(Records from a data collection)
****************

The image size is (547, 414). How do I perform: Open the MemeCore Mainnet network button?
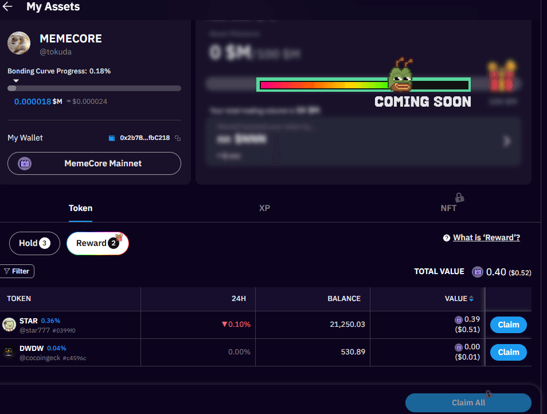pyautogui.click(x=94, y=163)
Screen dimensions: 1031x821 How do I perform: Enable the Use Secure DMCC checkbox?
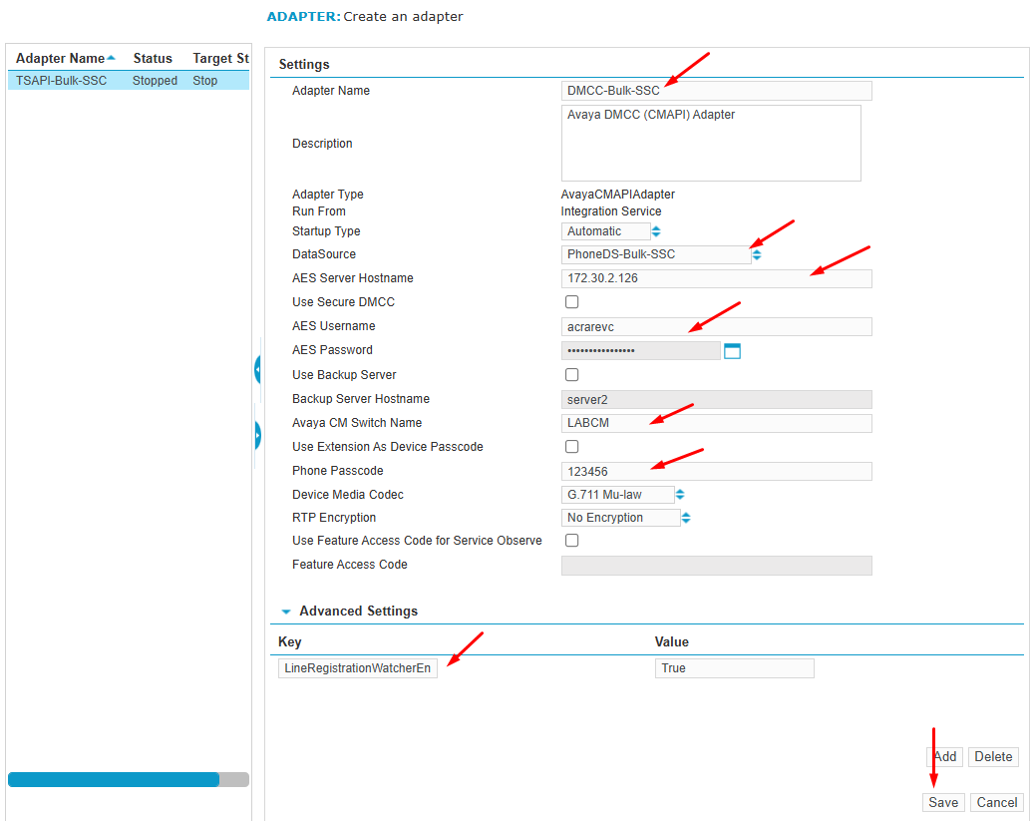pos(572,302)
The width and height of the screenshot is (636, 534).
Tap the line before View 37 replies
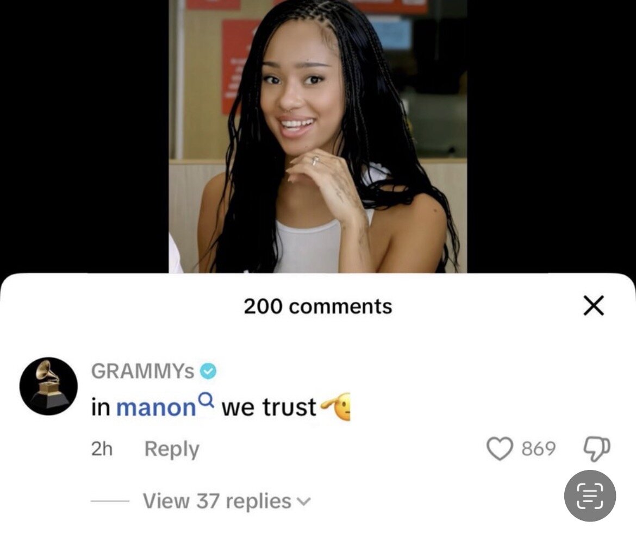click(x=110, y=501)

****************

Exercise brief
Exactly the lines from the one that contains "Screen dimensions: 1031x821" to the last line of the data, both included, should be set down, and no pictures should appear among them.

Response below
Screen dimensions: 1031x821 How do I perform: Enable the Use Secure DMCC checkbox?
pos(572,302)
The width and height of the screenshot is (636, 534).
Tap the line before View 37 replies
click(x=110, y=501)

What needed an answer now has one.